EXERCISE GOAL: Please take the records that follow and repeat exactly the lines starting with the line with "안전놀이터 (269, 1637)" and going on through the line with "abril 2012 (662, 444)".

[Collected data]
————————
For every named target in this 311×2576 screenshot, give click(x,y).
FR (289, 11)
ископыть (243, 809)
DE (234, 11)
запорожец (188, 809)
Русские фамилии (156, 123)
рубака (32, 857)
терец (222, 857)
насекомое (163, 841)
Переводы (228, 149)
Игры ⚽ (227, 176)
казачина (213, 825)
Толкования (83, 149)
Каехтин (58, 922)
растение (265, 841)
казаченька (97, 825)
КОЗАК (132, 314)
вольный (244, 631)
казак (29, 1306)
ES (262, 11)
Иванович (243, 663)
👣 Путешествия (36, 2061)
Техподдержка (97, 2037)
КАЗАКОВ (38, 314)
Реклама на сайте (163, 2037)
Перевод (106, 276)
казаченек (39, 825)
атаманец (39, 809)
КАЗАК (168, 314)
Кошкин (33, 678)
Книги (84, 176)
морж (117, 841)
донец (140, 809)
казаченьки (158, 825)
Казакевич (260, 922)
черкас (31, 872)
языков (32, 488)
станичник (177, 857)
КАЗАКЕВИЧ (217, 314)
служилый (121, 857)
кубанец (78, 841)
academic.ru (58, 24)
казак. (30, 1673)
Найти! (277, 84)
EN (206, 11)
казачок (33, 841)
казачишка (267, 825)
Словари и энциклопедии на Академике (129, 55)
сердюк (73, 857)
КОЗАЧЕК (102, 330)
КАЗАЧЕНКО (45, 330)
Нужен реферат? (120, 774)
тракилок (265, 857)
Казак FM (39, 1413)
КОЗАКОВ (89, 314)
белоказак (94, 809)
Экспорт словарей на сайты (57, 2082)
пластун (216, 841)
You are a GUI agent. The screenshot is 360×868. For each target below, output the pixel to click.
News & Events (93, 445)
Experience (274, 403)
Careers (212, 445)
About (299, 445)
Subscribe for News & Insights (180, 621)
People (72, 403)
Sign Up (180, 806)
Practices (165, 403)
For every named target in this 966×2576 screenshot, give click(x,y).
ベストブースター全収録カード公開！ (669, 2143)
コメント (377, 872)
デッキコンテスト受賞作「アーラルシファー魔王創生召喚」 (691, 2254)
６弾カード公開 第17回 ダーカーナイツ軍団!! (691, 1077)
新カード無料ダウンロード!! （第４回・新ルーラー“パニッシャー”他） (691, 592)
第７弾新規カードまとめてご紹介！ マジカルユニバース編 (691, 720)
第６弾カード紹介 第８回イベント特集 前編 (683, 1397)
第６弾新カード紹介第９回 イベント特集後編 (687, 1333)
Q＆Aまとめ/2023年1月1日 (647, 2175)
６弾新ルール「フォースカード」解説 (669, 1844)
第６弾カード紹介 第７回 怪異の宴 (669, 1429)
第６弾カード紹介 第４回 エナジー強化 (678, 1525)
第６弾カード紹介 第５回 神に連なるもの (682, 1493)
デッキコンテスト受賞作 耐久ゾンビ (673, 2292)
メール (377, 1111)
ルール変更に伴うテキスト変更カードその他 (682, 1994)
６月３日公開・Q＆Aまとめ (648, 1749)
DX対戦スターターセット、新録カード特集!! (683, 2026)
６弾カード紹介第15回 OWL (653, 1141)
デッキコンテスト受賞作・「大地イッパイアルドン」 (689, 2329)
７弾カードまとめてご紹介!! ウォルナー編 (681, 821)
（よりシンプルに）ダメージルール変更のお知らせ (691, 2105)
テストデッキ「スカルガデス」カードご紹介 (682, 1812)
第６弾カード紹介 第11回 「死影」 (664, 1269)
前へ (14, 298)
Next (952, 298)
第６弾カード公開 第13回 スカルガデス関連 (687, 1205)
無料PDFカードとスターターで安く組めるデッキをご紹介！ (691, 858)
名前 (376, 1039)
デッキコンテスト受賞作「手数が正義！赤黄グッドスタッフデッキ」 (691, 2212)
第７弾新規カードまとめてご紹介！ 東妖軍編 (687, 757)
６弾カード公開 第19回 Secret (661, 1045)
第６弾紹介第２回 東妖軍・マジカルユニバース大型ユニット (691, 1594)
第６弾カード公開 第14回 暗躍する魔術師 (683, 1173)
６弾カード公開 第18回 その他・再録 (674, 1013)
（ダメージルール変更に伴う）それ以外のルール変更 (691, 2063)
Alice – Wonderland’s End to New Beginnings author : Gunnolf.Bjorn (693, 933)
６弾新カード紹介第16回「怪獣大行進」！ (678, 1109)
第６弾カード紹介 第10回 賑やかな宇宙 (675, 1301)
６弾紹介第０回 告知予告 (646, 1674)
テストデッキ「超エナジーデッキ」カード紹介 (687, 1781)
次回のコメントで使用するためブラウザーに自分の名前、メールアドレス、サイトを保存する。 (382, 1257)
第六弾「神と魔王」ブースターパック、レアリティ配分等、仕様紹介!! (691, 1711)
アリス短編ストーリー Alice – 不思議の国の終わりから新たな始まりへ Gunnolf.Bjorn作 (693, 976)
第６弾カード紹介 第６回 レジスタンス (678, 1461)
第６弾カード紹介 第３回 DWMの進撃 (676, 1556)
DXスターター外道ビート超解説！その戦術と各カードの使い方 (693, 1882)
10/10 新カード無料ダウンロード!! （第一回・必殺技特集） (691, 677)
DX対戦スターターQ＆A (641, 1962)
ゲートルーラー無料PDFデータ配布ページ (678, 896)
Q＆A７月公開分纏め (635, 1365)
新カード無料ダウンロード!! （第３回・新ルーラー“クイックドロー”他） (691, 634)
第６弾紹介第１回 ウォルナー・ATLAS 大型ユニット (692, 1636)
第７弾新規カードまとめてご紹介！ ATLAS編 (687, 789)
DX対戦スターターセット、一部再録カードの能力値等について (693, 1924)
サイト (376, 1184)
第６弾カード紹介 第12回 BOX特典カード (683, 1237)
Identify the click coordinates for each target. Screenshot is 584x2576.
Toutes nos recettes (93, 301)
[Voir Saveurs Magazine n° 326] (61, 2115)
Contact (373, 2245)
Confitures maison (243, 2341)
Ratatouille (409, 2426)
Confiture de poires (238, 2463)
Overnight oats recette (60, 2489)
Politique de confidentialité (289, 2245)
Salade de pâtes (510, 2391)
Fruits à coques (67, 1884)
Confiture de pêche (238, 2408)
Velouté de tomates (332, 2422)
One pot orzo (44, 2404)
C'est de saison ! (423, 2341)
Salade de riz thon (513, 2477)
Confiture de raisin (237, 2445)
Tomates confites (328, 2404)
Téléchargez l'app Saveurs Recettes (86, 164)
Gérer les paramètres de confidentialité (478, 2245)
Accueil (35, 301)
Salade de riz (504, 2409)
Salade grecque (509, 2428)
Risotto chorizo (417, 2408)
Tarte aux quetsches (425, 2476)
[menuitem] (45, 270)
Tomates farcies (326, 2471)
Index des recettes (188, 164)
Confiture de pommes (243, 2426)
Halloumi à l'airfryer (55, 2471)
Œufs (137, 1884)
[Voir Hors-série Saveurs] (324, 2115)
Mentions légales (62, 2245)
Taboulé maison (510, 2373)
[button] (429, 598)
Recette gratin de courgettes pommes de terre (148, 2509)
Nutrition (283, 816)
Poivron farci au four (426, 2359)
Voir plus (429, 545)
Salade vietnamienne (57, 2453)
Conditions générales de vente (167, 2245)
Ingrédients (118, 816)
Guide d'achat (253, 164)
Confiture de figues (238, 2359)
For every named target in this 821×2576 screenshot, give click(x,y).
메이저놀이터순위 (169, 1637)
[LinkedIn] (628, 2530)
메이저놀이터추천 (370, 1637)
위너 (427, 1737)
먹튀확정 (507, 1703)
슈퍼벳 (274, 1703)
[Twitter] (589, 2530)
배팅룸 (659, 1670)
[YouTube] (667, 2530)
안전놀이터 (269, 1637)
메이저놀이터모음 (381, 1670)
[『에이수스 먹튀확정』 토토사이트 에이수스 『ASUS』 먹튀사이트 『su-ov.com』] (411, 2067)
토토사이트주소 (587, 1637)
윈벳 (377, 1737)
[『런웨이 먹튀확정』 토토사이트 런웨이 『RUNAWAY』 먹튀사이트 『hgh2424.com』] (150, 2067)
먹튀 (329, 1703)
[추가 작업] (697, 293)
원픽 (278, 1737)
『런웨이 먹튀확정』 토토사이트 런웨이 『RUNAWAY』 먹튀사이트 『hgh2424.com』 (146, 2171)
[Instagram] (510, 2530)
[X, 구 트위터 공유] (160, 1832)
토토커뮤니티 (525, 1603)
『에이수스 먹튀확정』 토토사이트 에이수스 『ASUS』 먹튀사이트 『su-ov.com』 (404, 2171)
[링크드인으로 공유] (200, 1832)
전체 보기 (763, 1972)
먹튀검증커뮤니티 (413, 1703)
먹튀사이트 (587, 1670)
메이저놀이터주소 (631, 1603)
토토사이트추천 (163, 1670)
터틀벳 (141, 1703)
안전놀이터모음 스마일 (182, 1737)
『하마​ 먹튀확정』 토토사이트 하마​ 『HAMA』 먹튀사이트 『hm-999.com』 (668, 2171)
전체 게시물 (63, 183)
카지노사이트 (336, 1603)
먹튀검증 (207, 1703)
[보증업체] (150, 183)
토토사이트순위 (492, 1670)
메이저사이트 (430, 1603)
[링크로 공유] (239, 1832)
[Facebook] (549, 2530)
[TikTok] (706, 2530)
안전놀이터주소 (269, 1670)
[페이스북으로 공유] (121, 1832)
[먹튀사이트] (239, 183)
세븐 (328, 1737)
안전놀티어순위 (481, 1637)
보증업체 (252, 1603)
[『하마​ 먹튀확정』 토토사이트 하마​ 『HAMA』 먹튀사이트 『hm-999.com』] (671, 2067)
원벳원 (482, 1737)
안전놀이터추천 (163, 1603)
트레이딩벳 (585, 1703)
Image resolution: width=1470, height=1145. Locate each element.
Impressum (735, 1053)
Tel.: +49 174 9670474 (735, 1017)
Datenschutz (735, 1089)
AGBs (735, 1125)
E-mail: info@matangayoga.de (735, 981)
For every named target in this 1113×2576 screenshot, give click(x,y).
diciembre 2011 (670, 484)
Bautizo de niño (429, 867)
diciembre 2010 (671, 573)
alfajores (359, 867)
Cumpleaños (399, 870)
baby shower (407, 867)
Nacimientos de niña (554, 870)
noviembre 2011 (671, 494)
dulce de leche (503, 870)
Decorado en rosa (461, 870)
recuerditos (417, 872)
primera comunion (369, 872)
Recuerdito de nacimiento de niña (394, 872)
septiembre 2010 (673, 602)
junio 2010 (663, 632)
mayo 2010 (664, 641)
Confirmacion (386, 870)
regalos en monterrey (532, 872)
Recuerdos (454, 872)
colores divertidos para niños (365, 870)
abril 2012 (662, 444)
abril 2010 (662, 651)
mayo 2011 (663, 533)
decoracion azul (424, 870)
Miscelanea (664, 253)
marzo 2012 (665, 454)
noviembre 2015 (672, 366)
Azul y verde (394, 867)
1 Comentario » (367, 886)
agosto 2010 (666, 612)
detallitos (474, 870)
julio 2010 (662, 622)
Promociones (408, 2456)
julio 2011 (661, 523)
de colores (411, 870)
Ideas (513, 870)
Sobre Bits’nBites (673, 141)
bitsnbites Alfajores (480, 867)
————————
ANSWER SECTION:
안전놀이터 (269, 1637)
메이저놀이터모음 (381, 1670)
[『에이수스 먹튀확정』 토토사이트 에이수스 『ASUS』 먹튀사이트 『su-ov.com』] (411, 2067)
토토사이트주소 (587, 1637)
윈벳 (377, 1737)
[『런웨이 먹튀확정』 토토사이트 런웨이 『RUNAWAY』 먹튀사이트 『hgh2424.com』] (150, 2067)
먹튀 (329, 1703)
[추가 작업] (697, 293)
원픽 (278, 1737)
『런웨이 먹튀확정』 토토사이트 런웨이 『RUNAWAY』 먹튀사이트 『hgh2424.com』 (146, 2171)
[Instagram] (510, 2530)
[X, 구 트위터 공유] (160, 1832)
토토커뮤니티 (525, 1603)
『에이수스 먹튀확정』 토토사이트 에이수스 『ASUS』 먹튀사이트 『su-ov.com』 (404, 2171)
[링크드인으로 공유] (200, 1832)
전체 보기 (763, 1972)
먹튀검증커뮤니티 (413, 1703)
먹튀사이트 (587, 1670)
메이저놀이터주소 (631, 1603)
토토사이트추천 (163, 1670)
터틀벳 (141, 1703)
안전놀이터모음 스마일 (182, 1737)
『하마​ 먹튀확정』 토토사이트 하마​ 『HAMA』 먹튀사이트 『hm-999.com』 (668, 2171)
전체 게시물 (63, 183)
카지노사이트 (336, 1603)
먹튀검증 (207, 1703)
[보증업체] (150, 183)
토토사이트순위 (492, 1670)
메이저사이트 (430, 1603)
[링크로 공유] (239, 1832)
[Facebook] (549, 2530)
[TikTok] (706, 2530)
안전놀이터주소 (269, 1670)
[페이스북으로 공유] (121, 1832)
[먹튀사이트] (239, 183)
세븐 (328, 1737)
안전놀티어순위 (481, 1637)
보증업체 (252, 1603)
[『하마​ 먹튀확정』 토토사이트 하마​ 『HAMA』 먹튀사이트 『hm-999.com』] (671, 2067)
원벳원 (482, 1737)
안전놀이터추천 (163, 1603)
트레이딩벳 (585, 1703)
Image resolution: width=1470, height=1145. Locate each element.
Impressum (735, 1053)
Tel.: +49 174 9670474 (735, 1017)
Datenschutz (735, 1089)
AGBs (735, 1125)
E-mail: info@matangayoga.de (735, 981)
For every named target in this 1113×2576 screenshot, give click(x,y).
diciembre 2011 (670, 484)
Bautizo de niño (429, 867)
diciembre 2010 (671, 573)
alfajores (359, 867)
Cumpleaños (399, 870)
baby shower (407, 867)
Nacimientos de niña (554, 870)
noviembre 2011 (671, 494)
dulce de leche (503, 870)
Decorado en rosa (461, 870)
recuerditos (417, 872)
primera comunion (369, 872)
Recuerdito de nacimiento de niña (394, 872)
septiembre 2010 (673, 602)
junio 2010 (663, 632)
mayo 2010 (664, 641)
Confirmacion (386, 870)
regalos en monterrey (532, 872)
Recuerdos (454, 872)
colores divertidos para niños (365, 870)
abril 2012 (662, 444)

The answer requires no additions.